[Work instruction] Every entry must be reproduced word for word.

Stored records
[Start of Attachment]

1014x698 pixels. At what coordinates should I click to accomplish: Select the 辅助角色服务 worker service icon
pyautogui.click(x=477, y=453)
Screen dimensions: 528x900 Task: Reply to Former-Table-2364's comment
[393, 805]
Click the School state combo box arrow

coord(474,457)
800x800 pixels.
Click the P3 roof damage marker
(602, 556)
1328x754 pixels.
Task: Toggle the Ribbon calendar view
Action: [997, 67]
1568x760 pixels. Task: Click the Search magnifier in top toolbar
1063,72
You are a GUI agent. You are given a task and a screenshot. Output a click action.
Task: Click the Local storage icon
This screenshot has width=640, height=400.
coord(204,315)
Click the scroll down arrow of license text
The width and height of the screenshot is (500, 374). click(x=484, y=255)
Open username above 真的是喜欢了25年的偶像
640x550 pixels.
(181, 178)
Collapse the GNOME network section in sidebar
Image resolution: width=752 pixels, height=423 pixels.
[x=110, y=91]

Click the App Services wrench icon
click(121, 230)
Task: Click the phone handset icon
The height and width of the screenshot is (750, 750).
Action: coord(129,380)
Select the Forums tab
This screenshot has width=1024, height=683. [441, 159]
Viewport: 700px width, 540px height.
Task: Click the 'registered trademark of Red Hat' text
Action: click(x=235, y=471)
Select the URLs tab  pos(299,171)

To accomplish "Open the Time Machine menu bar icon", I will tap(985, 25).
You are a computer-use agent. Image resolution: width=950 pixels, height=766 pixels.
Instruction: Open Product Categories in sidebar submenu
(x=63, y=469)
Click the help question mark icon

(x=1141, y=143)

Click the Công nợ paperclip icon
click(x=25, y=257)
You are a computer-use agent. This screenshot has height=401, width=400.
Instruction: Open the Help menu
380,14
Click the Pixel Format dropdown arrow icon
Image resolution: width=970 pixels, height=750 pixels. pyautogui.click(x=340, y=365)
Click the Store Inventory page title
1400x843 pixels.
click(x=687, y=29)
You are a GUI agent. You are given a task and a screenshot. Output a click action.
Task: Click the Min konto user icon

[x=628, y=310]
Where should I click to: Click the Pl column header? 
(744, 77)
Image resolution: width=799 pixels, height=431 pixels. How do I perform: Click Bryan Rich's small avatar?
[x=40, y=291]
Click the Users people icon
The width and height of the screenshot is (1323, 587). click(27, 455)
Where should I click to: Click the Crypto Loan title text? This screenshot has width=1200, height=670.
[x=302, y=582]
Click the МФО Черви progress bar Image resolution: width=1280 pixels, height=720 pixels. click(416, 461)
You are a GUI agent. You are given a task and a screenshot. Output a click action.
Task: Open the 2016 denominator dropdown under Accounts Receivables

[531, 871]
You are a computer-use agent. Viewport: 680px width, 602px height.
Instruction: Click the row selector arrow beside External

[End of Attachment]

[Solution to this task]
1014x698 pixels. At what coordinates should I click to accomplish: Select the 辅助角色服务 worker service icon
pyautogui.click(x=477, y=453)
Screen dimensions: 528x900 Task: Reply to Former-Table-2364's comment
[393, 805]
Click the School state combo box arrow

coord(474,457)
800x800 pixels.
Click the P3 roof damage marker
(602, 556)
1328x754 pixels.
Task: Toggle the Ribbon calendar view
Action: [997, 67]
1568x760 pixels. Task: Click the Search magnifier in top toolbar
1063,72
You are a GUI agent. You are given a task and a screenshot. Output a click action.
Task: Click the Local storage icon
This screenshot has width=640, height=400.
coord(204,315)
Click the scroll down arrow of license text
The width and height of the screenshot is (500, 374). click(x=484, y=255)
Open username above 真的是喜欢了25年的偶像
640x550 pixels.
(181, 178)
Collapse the GNOME network section in sidebar
Image resolution: width=752 pixels, height=423 pixels.
[x=110, y=91]

Click the App Services wrench icon
click(121, 230)
Task: Click the phone handset icon
The height and width of the screenshot is (750, 750).
Action: coord(129,380)
Select the Forums tab
This screenshot has width=1024, height=683. [441, 159]
Viewport: 700px width, 540px height.
Task: Click the 'registered trademark of Red Hat' text
Action: click(x=235, y=471)
Select the URLs tab  pos(299,171)

To accomplish "Open the Time Machine menu bar icon", I will tap(985, 25).
You are a computer-use agent. Image resolution: width=950 pixels, height=766 pixels.
Instruction: Open Product Categories in sidebar submenu
(x=63, y=469)
Click the help question mark icon

(x=1141, y=143)

Click the Công nợ paperclip icon
click(x=25, y=257)
You are a computer-use agent. This screenshot has height=401, width=400.
Instruction: Open the Help menu
380,14
Click the Pixel Format dropdown arrow icon
Image resolution: width=970 pixels, height=750 pixels. pyautogui.click(x=340, y=365)
Click the Store Inventory page title
1400x843 pixels.
click(x=687, y=29)
You are a GUI agent. You are given a task and a screenshot. Output a click action.
Task: Click the Min konto user icon

[x=628, y=310]
Where should I click to: Click the Pl column header? 
(744, 77)
Image resolution: width=799 pixels, height=431 pixels. How do I perform: Click Bryan Rich's small avatar?
[x=40, y=291]
Click the Users people icon
The width and height of the screenshot is (1323, 587). click(27, 455)
Where should I click to: Click the Crypto Loan title text? This screenshot has width=1200, height=670.
[x=302, y=582]
Click the МФО Черви progress bar Image resolution: width=1280 pixels, height=720 pixels. click(416, 461)
You are a GUI agent. You are given a task and a screenshot. Output a click action.
Task: Open the 2016 denominator dropdown under Accounts Receivables

[531, 871]
You are a computer-use agent. Viewport: 680px width, 602px height.
Instruction: Click the row selector arrow beside External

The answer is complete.